Put the items, starting at the line that contains "Viewport: 1820px width, 1280px" and continuing through the last item, into a numbered list. Skip blank lines, and leave the pictures out.

* START *

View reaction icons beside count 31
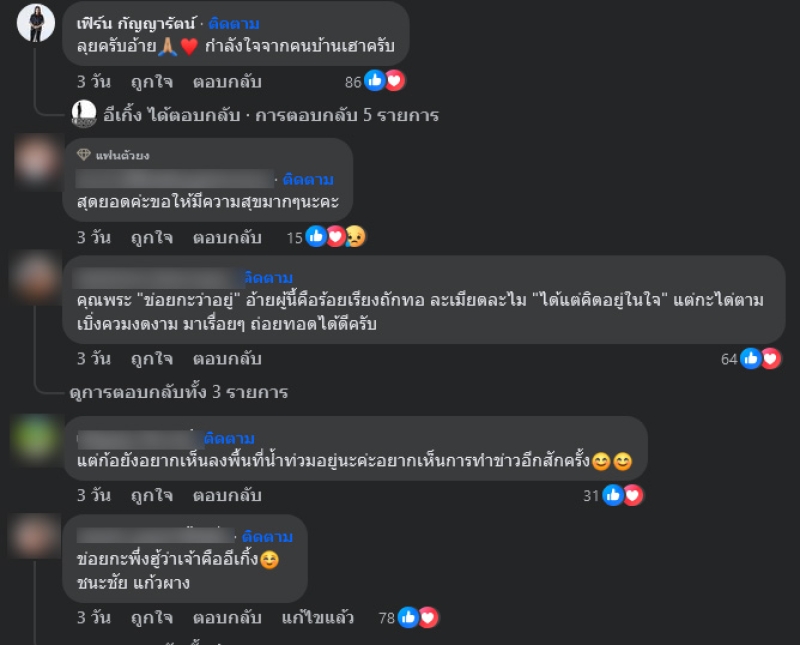The image size is (800, 645). coord(623,495)

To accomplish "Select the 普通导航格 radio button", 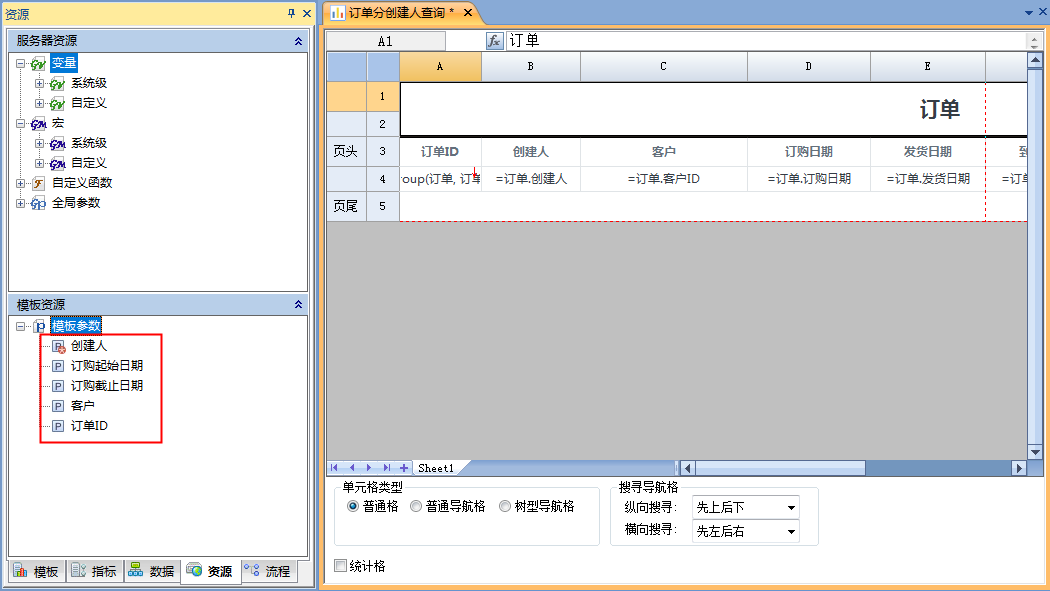I will click(x=416, y=506).
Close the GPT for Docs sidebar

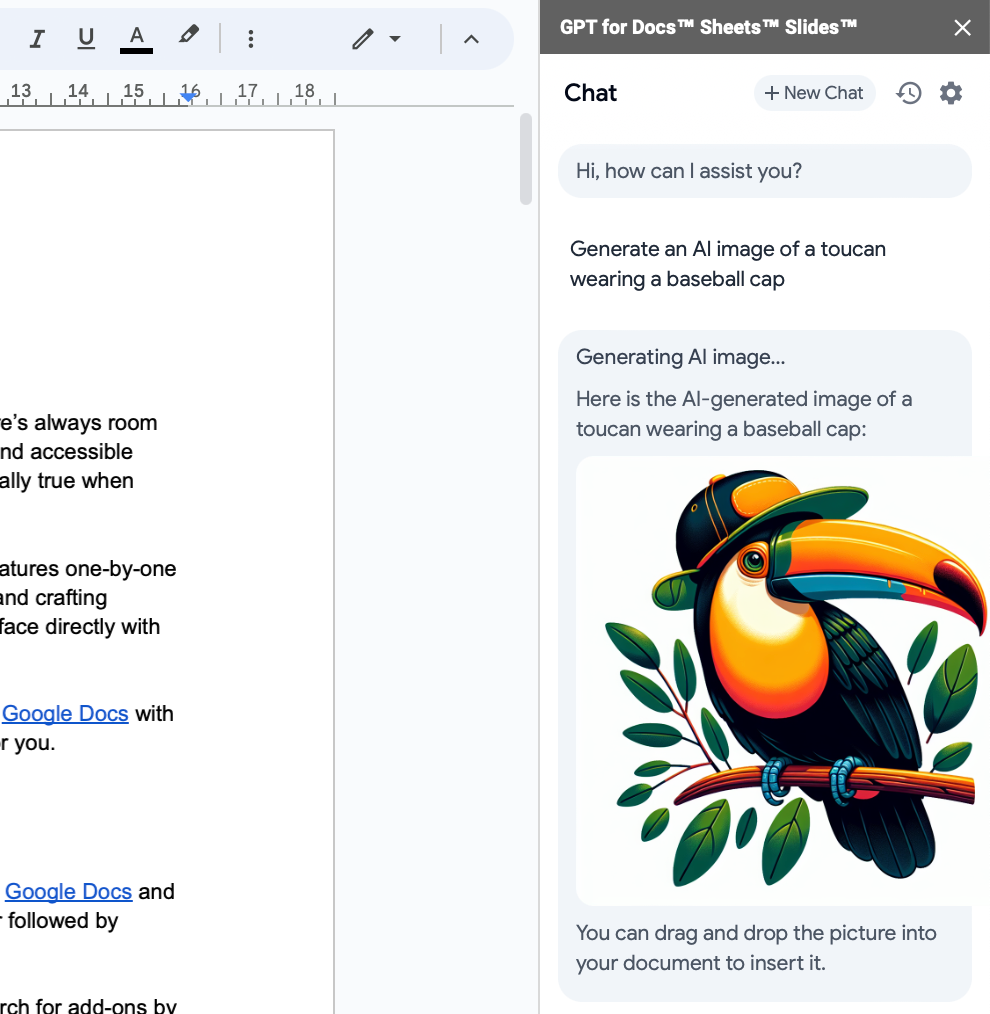tap(962, 27)
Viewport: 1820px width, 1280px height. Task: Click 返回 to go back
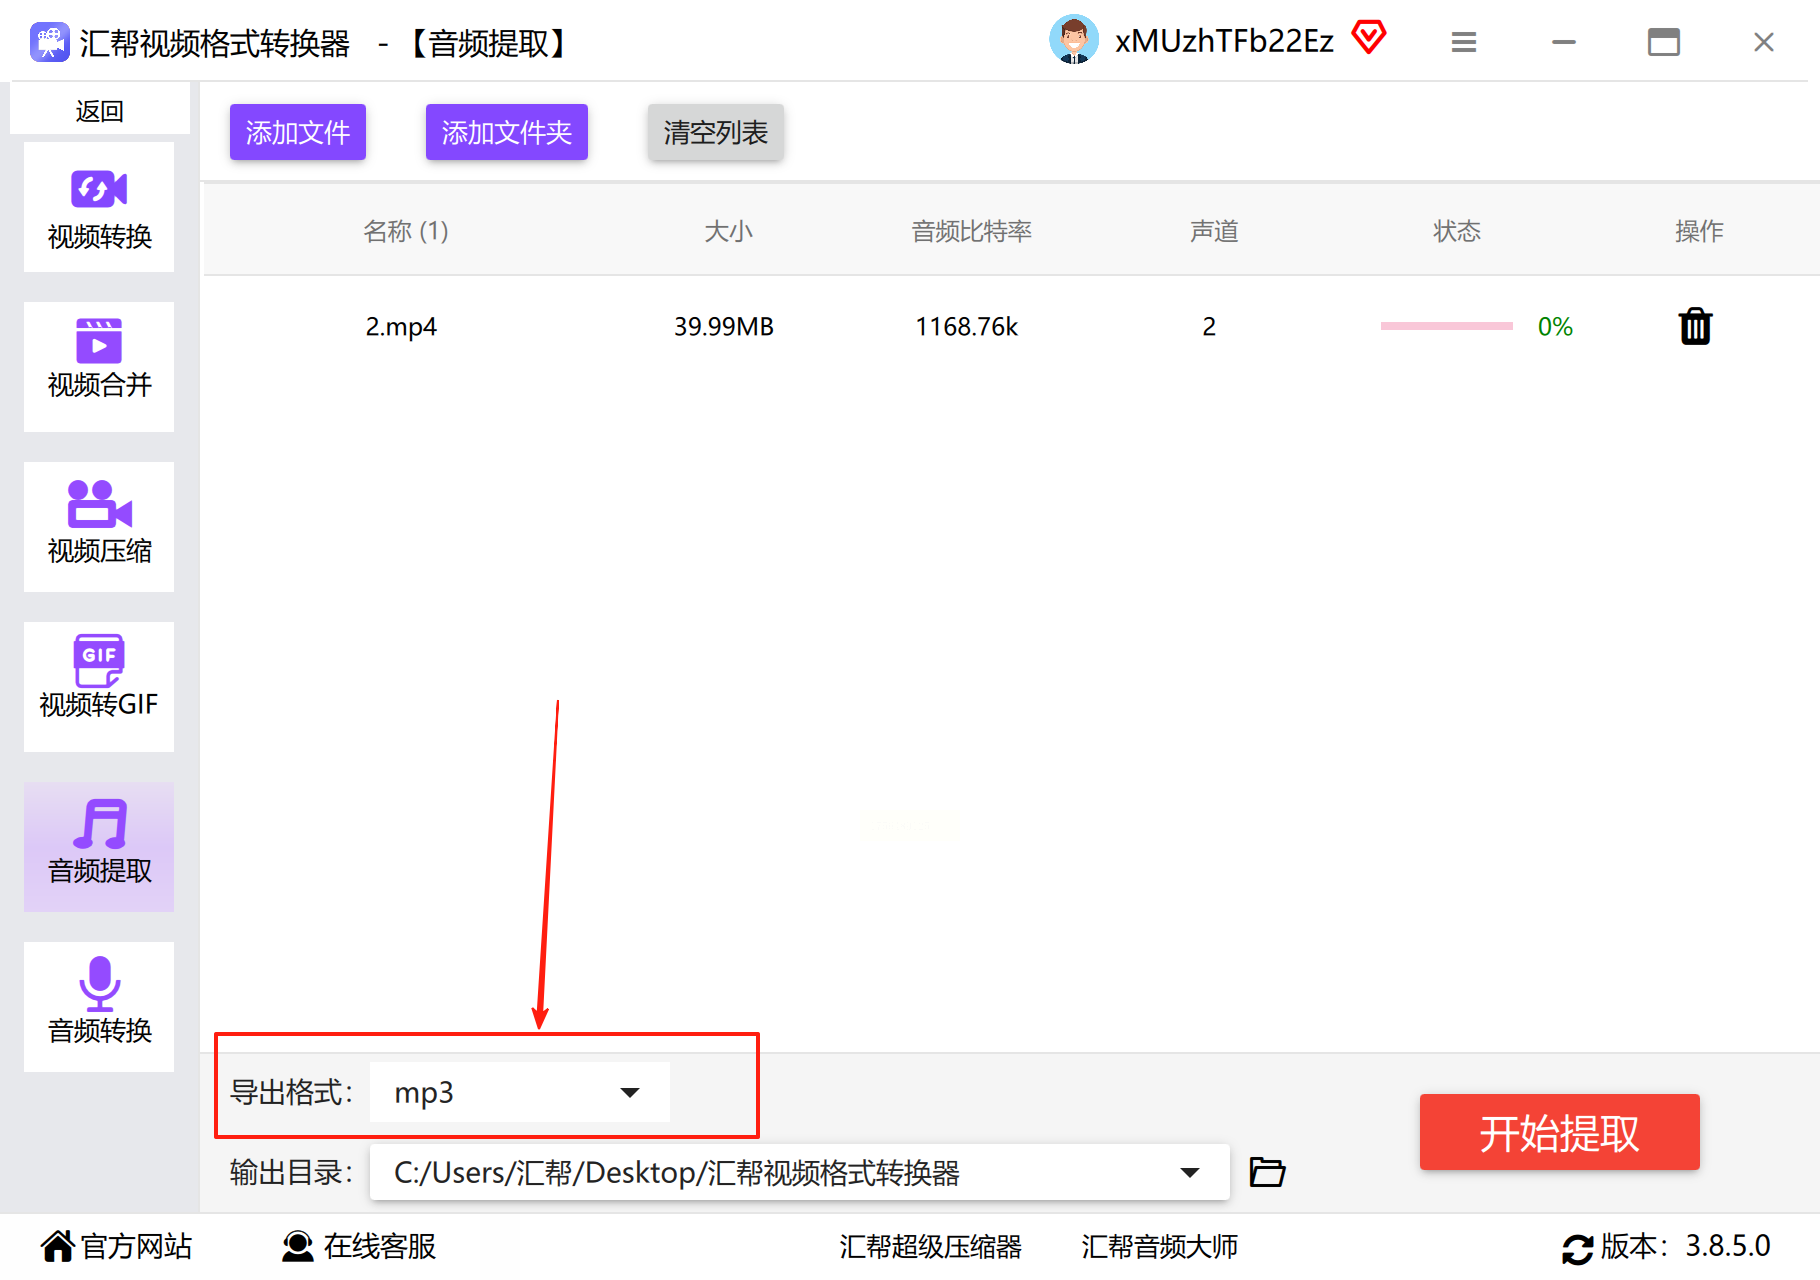click(99, 110)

* END *

→ **Reply to the exercise**
1. Viewport: 1820px width, 1280px height. Task: Click 返回 to go back
2. click(99, 110)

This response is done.